Error rate balance reports patterns that the model is detecting and missing. It increases understanding of why the model is making classification errors by examining members and groups who are most likely to receive an incorrect prediction. For example, a model predicting chronic disease occurrence may be less accurate for members with specific conditions, for members of certain races or ethnicities or who live in certain geographies or see certain providers. Researchers can then investigate where the machine learning pipeline can be improved and, in the context of a chronic disease occurrence prediction task, may decide to optimize to reduce false negative rates over false positive rates. Potential strategies are to adjust upsampling or downsampling rates in the training data or generate different models for different subpopulations. In addition to data-based solutions, reviewing errors with a diverse set of stakeholders who can provide context from lived experience about why specific types of errors are observed and what impact they have can reduce unintentional harm that could be caused when different types of errors are made.
When bias is identified, it is important for stakeholders to have transparent discussions about whether and how the biases are problematic, and the potential gaps in data or other aspects of model development that could have led to the bias. Stakeholders should strategize about different modeling approaches that could reduce bias, including redefining the target outcome; experimenting with sampling methods, data augmentation, or restriction; and model class selection. In some instances, solutions may lead to models that have poorer fit but that may be fairer, in which case stakeholders need to adhere to ethical principles in balancing model performance, business needs, and health equity.
Addressing Bias In Machine Learning As An Industry
Health insurers share several challenges in assessing and reducing bias that could be addressed collaboratively.
Health insurers share several challenges in assessing and reducing bias that could be addressed collaboratively as an industry. While these themes are not exhaustive, we believe that they represent primary areas where the field of fair machine learning has the potential to make major advances in the coming months and years.
Industry Vigilance
Algorithmovigilance refers to scientific methods and activities relating to the evaluation, monitoring, understanding, and prevention of adverse effects of algorithms in health care.40 Calls for the health care industry, including health insurers, to monitor and evaluate machine learning models for bias have been increasing from several sectors. In January 2021 Pennsylvania’s new Interagency Health Reform Council recommended that payers and providers review and revise their predictive analytics and algorithms to remove bias.41 The National Committee for Quality Assurance (NCQA) and AHRQ also have taken an interest in the impact of health care algorithms on racial disparities in health and health care. For example, the NCQA is incorporating evaluation of racial bias into accreditation standards.42 In addition, legislation introduced in the House and Senate in 2019—the Algorithmic Accountability Act—would have required certain commercial entities to conduct assessments of high-risk systems that involve personal information or make automated decisions, such as machine learning.

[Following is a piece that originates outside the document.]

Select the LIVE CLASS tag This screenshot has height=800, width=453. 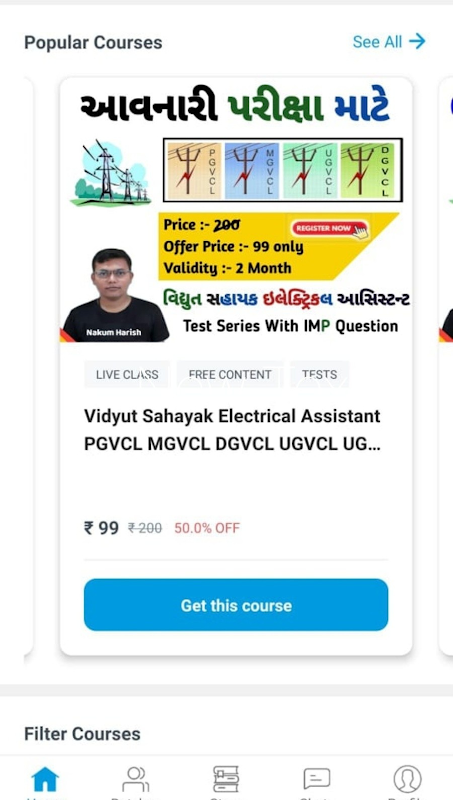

This attention to bias in health care algorithms has led to the development of and renewed attention to guidelines, best practices, and analytics tools related to the evaluation and use of algorithms in predictive analytics.43 These tools have the potential to inform and unify the entire payer space to combat bias and enable health insurers to more effectively provide high-quality, equitable care and services to members. Ultimately, these tools will require testing at scale and constant and rigorous evaluation to ensure that they are having the intended positive impacts on member populations and that models tuned for fairness do not undergo “bias drift” over time or during business implementation.

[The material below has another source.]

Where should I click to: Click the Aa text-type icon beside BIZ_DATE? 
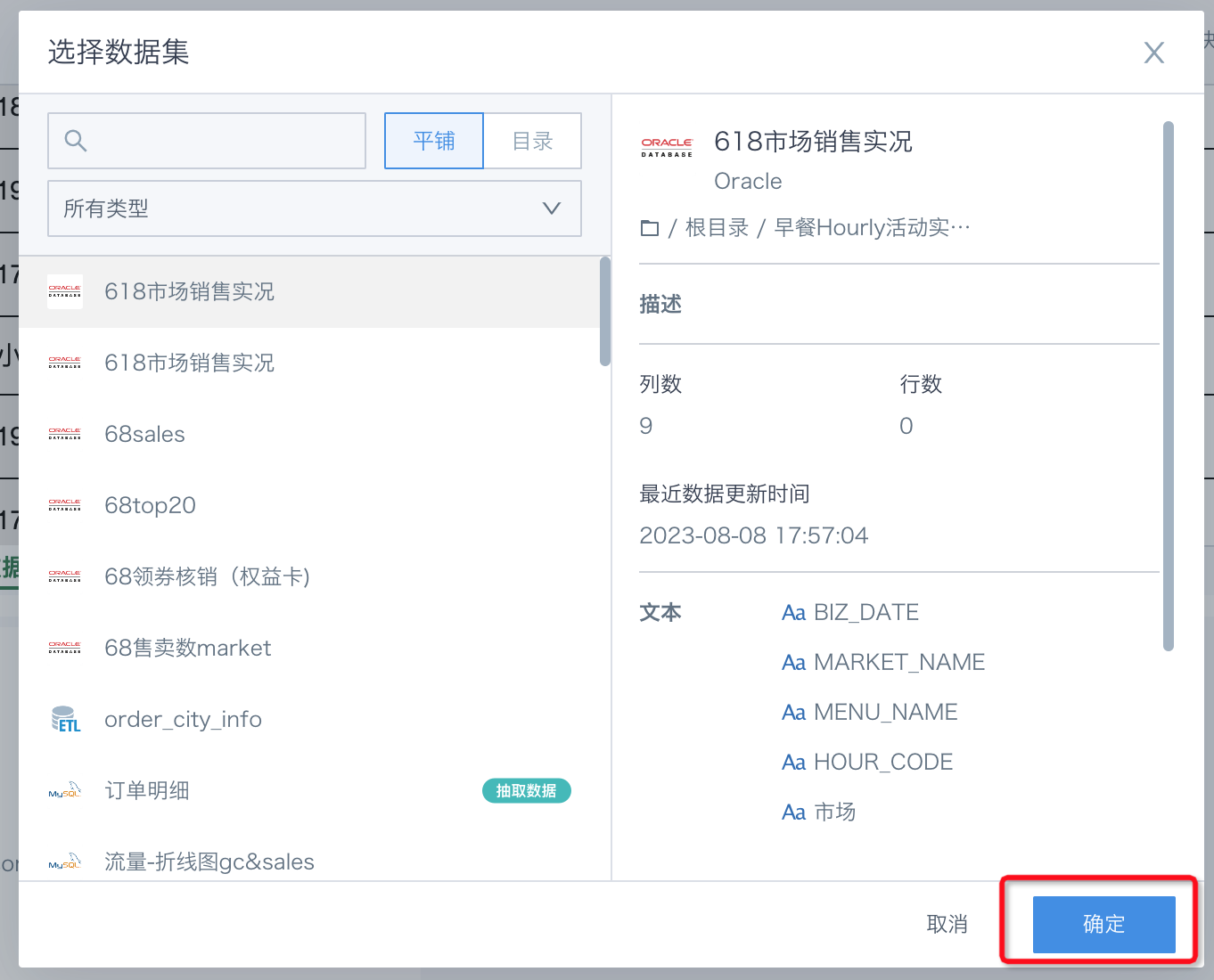[x=793, y=613]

Algorithmovigilance requires that machine learning models be designed in ways that can be empirically examined. Health care companies should incorporate known methods for identifying and remediating algorithmic bias into their machine learning pipelines and participate in the ongoing development and dissemination of new methods. Regular assessment of whether models are generating insight and result in actions that maximize the intended outcome, such as reducing acute hospitalizations in a population, should take place. Evaluations should not be limited to the model output but should also assess the impact of actions taken based on model results and should examine whether impacts were differential across relevant subgroups.

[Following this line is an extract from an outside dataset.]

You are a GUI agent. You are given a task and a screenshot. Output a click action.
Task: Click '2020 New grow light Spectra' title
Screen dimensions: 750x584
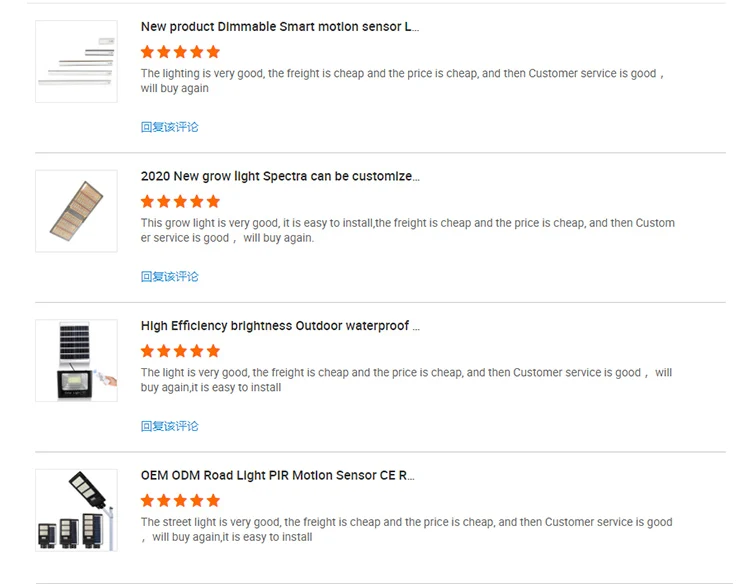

Models that are both accurate and fair will lead to interventions and business practices that ultimately benefit members at the highest levels of risk and need and lead to better outcomes and lower costs.
Obtaining And Ethically Using Race And Ethnicity Data
Data on members’ race and ethnicity could enhance medical management programs and facilitate audits for possible racial bias in both algorithmic output and care management outreach. Yet most health plans do not collect race, ethnicity, or primary or preferred language data as part of the enrollment process or in any other systematic way.
CMS has recently made race, ethnicity, and language data available to health plans for Medicare Advantage enrollees. For commercially insured members, individual-level data may be available in EMR data from provider health systems, although not all health systems provide EMR data to payers. Health plans may also obtain these data from surveys, although surveys are usually administered to subsets of the member population. Third-party vendor data also contain information on race, ethnicity and language, but match rates with health plan membership varies, as does the specificity of the data. Race imputation using statistical estimation techniques such as Bayesian Improved Surname Geocoding or Bayesian Improved First Name Surname Geocoding44,45 may also be embedded with bias. Data on race, ethnicity, and language can also be obtained at the census block or tract level through the American Community Survey, but these data sources don’t provide individual-level specificity and are limited to five single-race groups, which does not sufficiently capture heterogeneity within a community.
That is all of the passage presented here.